_Problem requirements_
Copy each line that includes the string "right" from the material into your answer.

··· Source material

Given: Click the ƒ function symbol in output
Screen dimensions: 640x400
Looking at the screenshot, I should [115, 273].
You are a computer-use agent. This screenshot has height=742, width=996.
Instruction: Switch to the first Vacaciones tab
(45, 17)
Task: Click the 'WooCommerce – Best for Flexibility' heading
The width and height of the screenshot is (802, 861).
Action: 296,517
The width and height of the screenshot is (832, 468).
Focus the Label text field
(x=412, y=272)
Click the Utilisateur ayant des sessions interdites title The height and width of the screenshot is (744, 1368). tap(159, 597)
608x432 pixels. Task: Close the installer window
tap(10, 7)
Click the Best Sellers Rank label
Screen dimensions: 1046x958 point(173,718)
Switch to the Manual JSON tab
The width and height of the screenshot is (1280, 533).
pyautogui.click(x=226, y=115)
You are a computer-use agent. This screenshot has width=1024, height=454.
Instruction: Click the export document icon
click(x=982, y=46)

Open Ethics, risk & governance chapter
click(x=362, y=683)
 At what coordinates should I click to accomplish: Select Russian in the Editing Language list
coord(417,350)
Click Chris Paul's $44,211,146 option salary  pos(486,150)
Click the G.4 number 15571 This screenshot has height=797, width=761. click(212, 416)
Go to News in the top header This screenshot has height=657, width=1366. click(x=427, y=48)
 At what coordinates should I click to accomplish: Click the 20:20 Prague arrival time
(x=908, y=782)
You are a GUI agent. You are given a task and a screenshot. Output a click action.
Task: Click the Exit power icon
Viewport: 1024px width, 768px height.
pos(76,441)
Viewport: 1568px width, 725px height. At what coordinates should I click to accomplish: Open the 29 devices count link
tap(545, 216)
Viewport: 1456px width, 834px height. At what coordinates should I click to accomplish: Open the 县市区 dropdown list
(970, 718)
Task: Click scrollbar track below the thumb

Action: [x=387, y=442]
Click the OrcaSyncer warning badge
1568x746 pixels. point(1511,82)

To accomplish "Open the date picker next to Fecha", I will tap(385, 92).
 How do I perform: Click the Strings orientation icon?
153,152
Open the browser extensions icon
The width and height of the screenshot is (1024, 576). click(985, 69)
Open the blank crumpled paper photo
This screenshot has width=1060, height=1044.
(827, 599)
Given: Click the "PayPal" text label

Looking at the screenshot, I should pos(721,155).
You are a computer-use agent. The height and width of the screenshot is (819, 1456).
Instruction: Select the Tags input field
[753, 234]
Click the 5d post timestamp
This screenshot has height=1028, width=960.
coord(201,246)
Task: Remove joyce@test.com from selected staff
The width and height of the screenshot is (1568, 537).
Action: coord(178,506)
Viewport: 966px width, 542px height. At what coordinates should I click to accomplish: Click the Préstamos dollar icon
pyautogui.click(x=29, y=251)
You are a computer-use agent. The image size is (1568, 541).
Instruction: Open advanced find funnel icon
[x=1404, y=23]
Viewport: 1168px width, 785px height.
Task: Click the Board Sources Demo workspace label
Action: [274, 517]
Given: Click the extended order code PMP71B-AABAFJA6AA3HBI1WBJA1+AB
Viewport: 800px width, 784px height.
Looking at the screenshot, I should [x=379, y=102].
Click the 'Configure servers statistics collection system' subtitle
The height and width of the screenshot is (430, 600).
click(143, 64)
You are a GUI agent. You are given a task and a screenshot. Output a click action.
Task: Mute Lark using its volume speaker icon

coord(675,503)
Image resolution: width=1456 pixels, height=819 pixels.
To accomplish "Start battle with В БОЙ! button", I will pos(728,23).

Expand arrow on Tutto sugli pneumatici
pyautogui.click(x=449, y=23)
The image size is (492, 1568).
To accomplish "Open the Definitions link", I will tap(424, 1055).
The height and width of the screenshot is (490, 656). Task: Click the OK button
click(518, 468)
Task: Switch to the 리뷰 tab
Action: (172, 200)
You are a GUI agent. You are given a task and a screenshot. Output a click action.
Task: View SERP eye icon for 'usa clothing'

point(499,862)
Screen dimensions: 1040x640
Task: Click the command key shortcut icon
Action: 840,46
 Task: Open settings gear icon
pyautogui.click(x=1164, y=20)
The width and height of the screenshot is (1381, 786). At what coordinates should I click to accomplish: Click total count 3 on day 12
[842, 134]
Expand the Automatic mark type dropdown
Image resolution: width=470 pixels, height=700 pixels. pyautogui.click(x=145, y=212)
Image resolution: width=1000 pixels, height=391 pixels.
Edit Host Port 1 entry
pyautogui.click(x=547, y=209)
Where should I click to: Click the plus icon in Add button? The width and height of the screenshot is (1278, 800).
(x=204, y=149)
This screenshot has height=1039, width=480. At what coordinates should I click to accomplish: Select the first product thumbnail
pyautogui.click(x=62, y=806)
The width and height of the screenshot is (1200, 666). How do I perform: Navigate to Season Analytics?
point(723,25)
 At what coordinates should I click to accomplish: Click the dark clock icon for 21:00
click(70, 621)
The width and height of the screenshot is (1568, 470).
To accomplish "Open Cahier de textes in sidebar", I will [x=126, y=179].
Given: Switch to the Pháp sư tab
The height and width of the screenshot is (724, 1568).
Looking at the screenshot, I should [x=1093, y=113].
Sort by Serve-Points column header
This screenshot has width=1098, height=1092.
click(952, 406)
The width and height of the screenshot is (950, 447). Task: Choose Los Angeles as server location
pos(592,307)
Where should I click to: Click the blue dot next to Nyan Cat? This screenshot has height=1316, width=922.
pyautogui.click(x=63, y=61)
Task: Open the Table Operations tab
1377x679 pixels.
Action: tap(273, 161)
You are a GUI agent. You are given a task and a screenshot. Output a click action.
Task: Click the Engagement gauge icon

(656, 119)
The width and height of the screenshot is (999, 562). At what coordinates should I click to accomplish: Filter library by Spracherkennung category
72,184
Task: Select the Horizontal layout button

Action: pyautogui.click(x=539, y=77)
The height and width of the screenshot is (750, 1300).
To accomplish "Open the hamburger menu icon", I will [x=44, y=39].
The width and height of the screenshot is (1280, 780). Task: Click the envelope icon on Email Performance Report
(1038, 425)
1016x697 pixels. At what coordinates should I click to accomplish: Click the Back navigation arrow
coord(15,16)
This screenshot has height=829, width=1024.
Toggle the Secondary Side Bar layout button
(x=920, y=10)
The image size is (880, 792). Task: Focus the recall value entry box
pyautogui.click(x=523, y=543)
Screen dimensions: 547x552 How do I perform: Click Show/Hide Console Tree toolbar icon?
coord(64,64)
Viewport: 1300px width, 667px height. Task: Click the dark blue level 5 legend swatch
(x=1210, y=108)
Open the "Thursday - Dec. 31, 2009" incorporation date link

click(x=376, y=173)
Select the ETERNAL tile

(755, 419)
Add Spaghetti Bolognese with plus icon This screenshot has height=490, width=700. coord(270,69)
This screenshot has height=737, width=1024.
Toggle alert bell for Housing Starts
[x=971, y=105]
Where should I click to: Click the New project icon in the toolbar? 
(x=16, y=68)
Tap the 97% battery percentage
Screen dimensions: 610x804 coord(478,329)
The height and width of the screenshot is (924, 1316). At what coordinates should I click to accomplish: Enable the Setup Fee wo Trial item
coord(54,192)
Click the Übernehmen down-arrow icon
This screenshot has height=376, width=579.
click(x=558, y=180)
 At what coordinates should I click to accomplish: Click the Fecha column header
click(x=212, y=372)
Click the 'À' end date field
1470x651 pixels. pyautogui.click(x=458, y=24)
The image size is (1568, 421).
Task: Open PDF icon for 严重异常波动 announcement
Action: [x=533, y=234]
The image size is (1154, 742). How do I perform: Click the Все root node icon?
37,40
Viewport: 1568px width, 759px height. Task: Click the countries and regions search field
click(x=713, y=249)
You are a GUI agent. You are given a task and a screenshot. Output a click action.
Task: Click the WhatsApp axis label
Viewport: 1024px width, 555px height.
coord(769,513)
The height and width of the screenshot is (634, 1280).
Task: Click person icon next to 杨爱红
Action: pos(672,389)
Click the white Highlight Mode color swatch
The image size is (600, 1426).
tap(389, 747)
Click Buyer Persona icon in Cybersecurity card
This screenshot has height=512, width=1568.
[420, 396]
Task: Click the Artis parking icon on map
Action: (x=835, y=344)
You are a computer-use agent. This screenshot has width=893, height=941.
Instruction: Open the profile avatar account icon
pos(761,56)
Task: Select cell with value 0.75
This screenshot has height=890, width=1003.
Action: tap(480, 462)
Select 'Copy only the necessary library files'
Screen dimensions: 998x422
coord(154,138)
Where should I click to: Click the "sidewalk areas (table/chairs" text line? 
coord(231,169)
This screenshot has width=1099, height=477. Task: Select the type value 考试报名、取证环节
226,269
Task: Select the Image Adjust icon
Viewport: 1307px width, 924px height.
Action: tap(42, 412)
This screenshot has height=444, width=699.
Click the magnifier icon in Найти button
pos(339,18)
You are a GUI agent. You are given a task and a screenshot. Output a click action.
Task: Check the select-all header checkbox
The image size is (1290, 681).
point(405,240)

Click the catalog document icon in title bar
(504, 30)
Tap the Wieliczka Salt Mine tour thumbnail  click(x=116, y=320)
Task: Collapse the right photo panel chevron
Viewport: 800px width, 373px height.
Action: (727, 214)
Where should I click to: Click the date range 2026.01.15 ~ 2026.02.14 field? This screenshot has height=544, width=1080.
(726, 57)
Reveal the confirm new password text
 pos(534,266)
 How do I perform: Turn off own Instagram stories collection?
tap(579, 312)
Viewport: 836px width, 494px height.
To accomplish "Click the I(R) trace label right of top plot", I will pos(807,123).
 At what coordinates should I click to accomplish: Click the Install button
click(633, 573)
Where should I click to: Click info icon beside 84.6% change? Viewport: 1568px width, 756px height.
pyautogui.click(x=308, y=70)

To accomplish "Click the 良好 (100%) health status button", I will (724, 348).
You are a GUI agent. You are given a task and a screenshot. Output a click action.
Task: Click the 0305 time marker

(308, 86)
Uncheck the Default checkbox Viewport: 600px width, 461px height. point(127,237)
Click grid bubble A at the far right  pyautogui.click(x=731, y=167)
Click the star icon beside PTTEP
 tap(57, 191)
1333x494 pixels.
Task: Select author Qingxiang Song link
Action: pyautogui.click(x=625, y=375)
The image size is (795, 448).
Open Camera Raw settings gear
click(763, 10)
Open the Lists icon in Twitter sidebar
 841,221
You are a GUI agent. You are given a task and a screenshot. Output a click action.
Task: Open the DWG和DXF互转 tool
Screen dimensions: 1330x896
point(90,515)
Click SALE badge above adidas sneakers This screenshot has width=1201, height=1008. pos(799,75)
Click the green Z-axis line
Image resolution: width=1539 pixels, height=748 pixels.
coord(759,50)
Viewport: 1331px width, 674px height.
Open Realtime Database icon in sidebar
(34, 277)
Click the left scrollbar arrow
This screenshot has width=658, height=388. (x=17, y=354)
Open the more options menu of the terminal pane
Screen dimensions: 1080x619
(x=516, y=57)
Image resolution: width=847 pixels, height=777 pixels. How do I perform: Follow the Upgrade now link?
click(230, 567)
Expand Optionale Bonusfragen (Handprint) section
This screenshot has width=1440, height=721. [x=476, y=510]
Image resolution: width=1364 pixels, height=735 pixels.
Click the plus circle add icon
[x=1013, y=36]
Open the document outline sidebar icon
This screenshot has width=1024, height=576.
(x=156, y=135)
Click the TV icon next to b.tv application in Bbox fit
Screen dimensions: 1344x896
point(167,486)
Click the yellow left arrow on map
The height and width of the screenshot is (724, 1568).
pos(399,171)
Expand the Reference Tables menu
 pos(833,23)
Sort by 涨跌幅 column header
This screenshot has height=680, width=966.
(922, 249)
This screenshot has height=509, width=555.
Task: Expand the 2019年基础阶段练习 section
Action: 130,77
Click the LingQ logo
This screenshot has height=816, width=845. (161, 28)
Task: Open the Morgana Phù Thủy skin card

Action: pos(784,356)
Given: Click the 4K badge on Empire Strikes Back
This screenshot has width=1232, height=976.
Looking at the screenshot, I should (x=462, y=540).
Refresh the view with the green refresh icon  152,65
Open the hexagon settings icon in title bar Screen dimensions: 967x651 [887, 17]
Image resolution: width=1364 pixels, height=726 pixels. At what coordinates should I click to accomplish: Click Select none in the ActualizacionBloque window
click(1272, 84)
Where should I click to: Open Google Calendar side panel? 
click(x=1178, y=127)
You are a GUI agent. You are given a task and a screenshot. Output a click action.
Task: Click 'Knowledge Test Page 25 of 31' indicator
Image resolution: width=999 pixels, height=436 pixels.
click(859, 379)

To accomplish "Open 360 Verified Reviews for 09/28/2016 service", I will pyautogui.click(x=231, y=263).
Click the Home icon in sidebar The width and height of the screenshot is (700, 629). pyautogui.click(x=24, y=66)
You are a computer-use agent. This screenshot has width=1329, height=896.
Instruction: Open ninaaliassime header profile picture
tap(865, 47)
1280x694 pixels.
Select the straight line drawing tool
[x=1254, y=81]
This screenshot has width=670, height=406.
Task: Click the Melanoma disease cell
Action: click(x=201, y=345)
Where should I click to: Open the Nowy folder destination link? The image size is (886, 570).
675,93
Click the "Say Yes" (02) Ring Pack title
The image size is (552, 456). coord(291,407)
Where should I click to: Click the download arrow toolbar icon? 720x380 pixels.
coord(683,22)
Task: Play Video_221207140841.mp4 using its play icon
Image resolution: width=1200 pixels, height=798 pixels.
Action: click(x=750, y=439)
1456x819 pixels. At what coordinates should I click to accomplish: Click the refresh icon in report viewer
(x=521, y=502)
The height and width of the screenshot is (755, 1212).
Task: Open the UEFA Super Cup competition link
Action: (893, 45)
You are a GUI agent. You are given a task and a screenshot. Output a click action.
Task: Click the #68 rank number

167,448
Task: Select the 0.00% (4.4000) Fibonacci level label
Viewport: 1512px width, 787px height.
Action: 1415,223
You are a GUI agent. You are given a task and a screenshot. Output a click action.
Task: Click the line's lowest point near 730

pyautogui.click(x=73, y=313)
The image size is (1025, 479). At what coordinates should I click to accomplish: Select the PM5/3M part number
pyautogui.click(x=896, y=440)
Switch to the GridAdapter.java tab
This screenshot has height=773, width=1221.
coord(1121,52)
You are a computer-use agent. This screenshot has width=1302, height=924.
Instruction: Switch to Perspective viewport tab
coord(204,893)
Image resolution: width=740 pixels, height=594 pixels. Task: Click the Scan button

······

_Answer space_
Task: Collapse the right photo panel chevron
To accomplish "Click the I(R) trace label right of top plot", I will pos(807,123).
Click grid bubble A at the far right  pyautogui.click(x=731, y=167)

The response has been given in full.